Signal solid on sell , they are slaughtering small caps, may be due to some meme stocks getting punished.
I bought some but not happy so far. Tomorrow can be very bad day with last minute selling of 1 Billion shares imbalance.
You are welcome.
For what price?
Move calculation was for GDXU, based on weekly.
Thanks for sharing your thoughts and work.
Next SPY move could pull back at 461.85 if today is the low, but low inflation number could take it to 470.35 by First week of February. Low was supposed to be 451.50 area and in this case high would be 461.88. for current OE.
Just sharing my thoughts and projections.
I was wrong many times and I will be in future also so take it with grain of salt.
Both attacking upper BB, Could break out for 20% gain, it could be last hurrah also, in higher interest rate environment gold usually don't shine.
Nothing drop straight so it should be zigzag keeping hope indicator alive. So bag holders do not panic. Follow the trend.
It is in bear market stay in QID. 310 area in QQQ is in play about 15 % more drop.
Signal for today totally proven to be wrong with 9% Loss.
Except that bear market in Tech and Russell 2000 has started I could not figure out any other thing for drop.
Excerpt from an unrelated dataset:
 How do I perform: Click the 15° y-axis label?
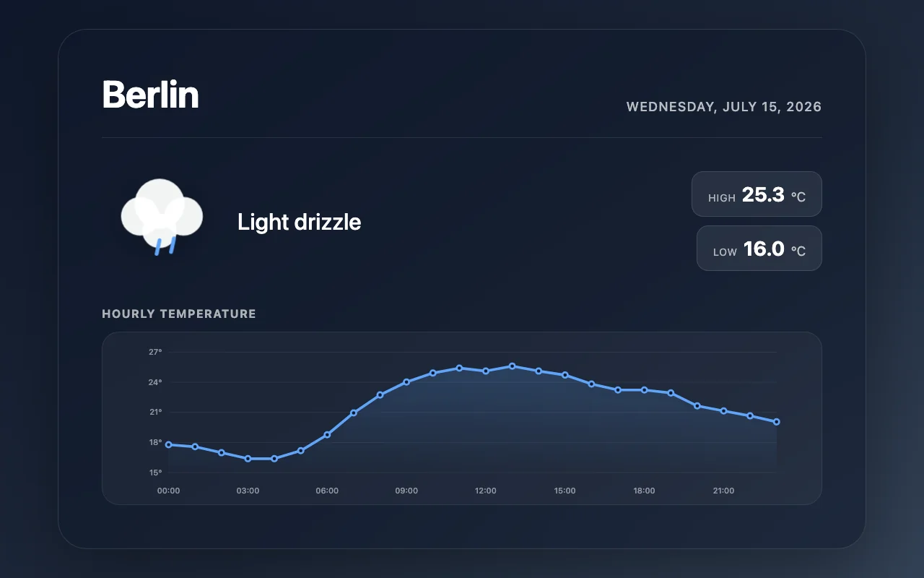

Fed is not supporting market so they think people will spend less but that can cause recession. It is supply based inflation so they should not interfere as they have no tools to correct this problem and they admit it in testimony.
Market has no liquidity, big player are step aside.
Selling at close is 90% bad omen for next days.
Signal is short but I am on sideline.
When market need to attract new buyers it often cross bullish averages only to drop more in few days. Yes it could be used but one need to be on toes to run out if things don't pan out.